Task directions
Please quote exactly the lines below from the line containing "Instruction: Expand search" to the line containing "Viewport: 731px width, 1280px height.", both lines included, and nothing else.

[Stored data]
Segment Open
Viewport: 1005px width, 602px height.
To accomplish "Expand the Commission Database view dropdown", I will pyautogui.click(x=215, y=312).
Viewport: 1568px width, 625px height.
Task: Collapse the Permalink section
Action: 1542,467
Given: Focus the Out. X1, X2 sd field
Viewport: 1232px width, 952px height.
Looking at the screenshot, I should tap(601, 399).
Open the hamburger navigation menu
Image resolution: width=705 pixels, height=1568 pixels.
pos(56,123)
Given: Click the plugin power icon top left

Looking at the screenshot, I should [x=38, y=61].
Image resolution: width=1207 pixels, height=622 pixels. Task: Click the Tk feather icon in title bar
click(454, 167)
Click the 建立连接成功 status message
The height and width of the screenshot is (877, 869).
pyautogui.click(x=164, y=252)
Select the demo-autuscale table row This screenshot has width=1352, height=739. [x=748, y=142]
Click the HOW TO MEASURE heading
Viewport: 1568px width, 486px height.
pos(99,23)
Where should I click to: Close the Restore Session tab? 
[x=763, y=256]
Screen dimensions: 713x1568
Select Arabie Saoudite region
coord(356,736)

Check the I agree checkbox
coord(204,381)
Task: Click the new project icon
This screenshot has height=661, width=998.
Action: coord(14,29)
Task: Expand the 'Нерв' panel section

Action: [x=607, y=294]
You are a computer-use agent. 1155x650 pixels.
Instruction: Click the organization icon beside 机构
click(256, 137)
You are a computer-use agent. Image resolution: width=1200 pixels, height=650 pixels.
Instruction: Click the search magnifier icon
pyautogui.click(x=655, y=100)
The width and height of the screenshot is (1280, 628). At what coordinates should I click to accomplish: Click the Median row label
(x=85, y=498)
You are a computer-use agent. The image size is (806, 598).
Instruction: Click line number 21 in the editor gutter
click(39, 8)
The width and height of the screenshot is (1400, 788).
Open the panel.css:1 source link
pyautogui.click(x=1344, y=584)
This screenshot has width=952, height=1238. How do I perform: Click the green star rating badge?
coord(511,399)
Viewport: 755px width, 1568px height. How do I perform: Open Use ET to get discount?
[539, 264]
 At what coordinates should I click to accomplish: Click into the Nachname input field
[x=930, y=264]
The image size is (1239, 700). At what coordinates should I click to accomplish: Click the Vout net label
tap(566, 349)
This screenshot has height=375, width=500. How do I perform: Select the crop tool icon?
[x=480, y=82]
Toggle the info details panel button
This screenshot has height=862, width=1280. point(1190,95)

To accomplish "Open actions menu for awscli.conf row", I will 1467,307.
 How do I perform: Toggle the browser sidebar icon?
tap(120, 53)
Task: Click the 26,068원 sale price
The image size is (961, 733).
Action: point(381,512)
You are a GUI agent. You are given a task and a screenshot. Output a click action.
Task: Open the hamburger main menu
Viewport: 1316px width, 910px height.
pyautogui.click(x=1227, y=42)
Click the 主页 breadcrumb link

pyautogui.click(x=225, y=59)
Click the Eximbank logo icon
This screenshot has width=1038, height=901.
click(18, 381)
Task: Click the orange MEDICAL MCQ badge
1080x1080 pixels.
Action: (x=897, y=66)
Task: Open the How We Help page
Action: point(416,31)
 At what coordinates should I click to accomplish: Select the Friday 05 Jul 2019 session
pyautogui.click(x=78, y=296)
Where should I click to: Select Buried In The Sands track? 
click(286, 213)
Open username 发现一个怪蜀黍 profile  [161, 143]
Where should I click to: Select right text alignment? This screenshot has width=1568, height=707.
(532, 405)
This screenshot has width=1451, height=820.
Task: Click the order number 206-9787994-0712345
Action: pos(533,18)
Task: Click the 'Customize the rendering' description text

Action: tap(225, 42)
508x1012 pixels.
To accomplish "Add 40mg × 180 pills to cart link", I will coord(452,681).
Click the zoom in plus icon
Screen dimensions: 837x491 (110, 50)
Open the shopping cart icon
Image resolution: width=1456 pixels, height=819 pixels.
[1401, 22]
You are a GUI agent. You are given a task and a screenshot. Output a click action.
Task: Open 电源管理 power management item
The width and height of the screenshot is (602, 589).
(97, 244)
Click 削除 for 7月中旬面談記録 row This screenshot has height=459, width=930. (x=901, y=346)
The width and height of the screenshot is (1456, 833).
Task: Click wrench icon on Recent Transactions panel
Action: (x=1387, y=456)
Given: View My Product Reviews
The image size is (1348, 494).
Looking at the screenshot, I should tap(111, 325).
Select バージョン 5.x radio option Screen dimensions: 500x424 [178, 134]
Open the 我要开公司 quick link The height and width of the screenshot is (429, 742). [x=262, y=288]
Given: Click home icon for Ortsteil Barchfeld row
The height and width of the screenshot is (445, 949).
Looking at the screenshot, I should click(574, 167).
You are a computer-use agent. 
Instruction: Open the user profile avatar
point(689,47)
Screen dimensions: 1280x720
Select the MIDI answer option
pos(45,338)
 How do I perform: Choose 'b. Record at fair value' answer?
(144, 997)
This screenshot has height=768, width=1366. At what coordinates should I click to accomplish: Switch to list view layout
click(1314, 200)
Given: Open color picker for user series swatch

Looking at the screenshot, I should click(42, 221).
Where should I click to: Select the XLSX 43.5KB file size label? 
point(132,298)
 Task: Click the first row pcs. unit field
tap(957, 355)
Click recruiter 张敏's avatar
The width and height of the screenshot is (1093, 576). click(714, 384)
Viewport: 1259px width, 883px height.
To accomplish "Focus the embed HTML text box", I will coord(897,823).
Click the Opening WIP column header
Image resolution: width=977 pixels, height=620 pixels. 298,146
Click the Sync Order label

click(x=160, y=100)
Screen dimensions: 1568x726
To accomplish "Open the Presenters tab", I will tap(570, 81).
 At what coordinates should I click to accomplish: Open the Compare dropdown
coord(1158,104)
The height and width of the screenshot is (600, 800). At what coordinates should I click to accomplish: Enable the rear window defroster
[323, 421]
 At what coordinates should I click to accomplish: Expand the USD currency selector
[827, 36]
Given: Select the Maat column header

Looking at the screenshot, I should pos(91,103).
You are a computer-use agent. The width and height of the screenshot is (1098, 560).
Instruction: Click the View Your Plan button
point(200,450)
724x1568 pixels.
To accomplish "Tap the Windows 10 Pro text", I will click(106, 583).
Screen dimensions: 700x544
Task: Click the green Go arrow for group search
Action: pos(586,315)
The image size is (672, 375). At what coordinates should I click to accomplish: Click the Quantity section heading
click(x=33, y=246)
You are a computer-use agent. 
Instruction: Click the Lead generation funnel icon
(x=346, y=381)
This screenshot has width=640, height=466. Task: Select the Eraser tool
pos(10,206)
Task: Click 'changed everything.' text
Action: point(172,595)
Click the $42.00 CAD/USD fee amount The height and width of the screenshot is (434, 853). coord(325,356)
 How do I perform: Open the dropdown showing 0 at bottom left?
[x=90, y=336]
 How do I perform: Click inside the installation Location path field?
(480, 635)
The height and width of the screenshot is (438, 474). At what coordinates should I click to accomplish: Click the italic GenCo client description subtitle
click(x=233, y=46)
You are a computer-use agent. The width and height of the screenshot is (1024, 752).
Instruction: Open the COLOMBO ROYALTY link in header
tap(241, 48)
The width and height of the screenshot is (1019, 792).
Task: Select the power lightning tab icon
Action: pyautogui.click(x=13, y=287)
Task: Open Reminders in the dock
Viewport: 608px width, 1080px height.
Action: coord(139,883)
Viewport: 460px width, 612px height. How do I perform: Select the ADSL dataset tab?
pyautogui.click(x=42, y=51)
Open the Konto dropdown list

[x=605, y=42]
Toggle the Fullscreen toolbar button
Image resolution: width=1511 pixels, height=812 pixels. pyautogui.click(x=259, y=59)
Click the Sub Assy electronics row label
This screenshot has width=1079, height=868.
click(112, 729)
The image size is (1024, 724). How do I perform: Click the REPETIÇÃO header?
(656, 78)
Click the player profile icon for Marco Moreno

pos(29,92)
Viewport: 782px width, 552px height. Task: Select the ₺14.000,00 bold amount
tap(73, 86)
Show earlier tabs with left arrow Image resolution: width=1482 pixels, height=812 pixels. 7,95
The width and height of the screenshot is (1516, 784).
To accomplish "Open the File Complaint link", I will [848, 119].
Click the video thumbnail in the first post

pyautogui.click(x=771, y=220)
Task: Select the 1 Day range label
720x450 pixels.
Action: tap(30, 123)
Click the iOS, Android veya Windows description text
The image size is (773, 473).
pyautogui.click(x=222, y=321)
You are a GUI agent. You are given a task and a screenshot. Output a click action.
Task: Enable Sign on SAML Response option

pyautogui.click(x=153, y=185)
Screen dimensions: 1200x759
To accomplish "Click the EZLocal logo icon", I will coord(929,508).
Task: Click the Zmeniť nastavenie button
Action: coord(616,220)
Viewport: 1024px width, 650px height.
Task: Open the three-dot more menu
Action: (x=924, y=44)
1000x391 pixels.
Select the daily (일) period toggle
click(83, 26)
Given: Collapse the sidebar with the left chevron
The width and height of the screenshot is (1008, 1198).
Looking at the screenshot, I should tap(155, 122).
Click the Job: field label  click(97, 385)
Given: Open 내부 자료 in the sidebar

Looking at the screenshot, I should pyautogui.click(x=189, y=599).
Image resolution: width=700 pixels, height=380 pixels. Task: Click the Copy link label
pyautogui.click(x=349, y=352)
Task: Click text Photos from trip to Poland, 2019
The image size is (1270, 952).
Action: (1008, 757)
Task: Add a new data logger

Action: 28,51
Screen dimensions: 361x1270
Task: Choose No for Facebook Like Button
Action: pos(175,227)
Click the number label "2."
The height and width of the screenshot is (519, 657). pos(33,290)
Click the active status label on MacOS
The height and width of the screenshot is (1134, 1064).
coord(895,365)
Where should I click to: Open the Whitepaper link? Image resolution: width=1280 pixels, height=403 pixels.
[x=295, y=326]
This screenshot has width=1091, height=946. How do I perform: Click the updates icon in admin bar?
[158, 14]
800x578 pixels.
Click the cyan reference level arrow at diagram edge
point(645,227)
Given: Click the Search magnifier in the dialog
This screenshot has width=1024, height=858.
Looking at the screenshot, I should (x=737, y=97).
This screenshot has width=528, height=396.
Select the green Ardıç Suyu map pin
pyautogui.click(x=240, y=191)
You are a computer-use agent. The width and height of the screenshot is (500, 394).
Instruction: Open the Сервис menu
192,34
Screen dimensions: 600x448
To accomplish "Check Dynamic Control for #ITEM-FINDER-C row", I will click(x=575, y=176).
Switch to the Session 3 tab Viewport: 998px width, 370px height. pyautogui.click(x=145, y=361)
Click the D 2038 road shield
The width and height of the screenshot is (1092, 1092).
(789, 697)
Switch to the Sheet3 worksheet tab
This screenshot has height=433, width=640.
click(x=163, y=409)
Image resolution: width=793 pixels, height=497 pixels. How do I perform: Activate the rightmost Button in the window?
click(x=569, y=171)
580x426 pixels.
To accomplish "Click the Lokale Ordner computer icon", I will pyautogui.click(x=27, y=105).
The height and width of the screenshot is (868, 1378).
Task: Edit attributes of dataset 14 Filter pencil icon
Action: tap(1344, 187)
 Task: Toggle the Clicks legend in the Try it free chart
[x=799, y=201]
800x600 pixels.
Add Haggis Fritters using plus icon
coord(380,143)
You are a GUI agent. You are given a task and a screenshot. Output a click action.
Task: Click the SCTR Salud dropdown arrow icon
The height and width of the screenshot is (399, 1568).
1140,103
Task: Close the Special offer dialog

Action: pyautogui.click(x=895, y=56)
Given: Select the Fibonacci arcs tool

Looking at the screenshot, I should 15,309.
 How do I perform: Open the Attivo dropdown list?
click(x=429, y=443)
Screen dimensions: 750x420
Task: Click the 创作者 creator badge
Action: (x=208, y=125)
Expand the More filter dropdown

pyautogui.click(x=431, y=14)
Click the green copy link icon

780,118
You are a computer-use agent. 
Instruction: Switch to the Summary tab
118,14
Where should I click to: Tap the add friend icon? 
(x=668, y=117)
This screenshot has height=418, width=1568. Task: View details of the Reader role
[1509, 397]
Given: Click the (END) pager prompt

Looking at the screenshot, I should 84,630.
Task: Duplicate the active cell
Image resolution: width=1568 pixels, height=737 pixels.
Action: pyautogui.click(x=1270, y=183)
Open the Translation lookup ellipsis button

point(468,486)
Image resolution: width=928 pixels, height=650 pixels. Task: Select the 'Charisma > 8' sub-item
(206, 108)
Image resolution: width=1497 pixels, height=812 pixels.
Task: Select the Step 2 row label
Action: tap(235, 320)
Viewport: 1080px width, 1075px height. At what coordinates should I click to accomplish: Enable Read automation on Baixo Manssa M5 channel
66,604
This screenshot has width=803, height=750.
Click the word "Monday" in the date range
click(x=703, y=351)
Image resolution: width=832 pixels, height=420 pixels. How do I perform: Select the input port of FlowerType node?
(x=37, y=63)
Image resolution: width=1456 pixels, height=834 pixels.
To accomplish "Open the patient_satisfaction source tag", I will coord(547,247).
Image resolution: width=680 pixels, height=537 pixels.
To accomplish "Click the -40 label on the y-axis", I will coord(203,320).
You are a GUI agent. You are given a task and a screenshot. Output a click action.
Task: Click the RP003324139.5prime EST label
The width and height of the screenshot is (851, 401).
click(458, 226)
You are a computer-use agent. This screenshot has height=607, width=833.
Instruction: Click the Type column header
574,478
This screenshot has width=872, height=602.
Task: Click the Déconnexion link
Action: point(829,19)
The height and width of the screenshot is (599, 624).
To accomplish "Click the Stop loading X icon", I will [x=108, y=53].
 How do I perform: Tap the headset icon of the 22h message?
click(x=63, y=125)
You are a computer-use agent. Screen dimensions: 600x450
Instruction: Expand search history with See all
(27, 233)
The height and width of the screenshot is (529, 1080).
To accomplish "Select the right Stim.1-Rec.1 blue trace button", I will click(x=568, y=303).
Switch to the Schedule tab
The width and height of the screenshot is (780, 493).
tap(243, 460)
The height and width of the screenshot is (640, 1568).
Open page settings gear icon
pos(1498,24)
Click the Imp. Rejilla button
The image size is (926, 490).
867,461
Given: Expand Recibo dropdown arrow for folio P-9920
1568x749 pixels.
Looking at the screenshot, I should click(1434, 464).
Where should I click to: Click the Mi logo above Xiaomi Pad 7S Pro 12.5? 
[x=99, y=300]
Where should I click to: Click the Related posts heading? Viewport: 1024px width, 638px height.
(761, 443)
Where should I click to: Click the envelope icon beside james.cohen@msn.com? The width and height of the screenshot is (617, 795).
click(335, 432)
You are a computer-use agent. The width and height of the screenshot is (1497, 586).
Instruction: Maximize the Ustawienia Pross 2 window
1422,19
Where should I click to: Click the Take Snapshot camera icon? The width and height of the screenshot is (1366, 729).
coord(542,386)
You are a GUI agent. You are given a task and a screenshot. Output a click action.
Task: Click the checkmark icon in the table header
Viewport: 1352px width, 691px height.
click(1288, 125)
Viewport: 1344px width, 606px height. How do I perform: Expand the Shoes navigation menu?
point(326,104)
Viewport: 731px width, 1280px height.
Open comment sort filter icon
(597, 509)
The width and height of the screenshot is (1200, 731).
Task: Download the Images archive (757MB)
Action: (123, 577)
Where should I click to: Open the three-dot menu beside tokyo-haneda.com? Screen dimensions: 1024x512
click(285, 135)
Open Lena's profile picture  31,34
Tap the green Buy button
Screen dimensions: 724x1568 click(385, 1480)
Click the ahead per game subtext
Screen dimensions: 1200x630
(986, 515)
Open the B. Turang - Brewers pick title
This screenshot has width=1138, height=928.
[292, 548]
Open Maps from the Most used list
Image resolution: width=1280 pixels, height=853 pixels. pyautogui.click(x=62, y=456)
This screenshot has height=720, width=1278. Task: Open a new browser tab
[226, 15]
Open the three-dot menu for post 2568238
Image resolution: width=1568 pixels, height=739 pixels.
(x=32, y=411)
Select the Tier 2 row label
Segment Closed
Your response
Instruction: Expand search history with See all
(27, 233)
The height and width of the screenshot is (529, 1080).
To accomplish "Select the right Stim.1-Rec.1 blue trace button", I will click(x=568, y=303).
Switch to the Schedule tab
The width and height of the screenshot is (780, 493).
tap(243, 460)
The height and width of the screenshot is (640, 1568).
Open page settings gear icon
pos(1498,24)
Click the Imp. Rejilla button
The image size is (926, 490).
867,461
Given: Expand Recibo dropdown arrow for folio P-9920
1568x749 pixels.
Looking at the screenshot, I should click(1434, 464).
Where should I click to: Click the Mi logo above Xiaomi Pad 7S Pro 12.5? 
[x=99, y=300]
Where should I click to: Click the Related posts heading? Viewport: 1024px width, 638px height.
(761, 443)
Where should I click to: Click the envelope icon beside james.cohen@msn.com? The width and height of the screenshot is (617, 795).
click(335, 432)
You are a computer-use agent. The width and height of the screenshot is (1497, 586).
Instruction: Maximize the Ustawienia Pross 2 window
1422,19
Where should I click to: Click the Take Snapshot camera icon? The width and height of the screenshot is (1366, 729).
coord(542,386)
You are a GUI agent. You are given a task and a screenshot. Output a click action.
Task: Click the checkmark icon in the table header
Viewport: 1352px width, 691px height.
click(1288, 125)
Viewport: 1344px width, 606px height. How do I perform: Expand the Shoes navigation menu?
point(326,104)
Viewport: 731px width, 1280px height.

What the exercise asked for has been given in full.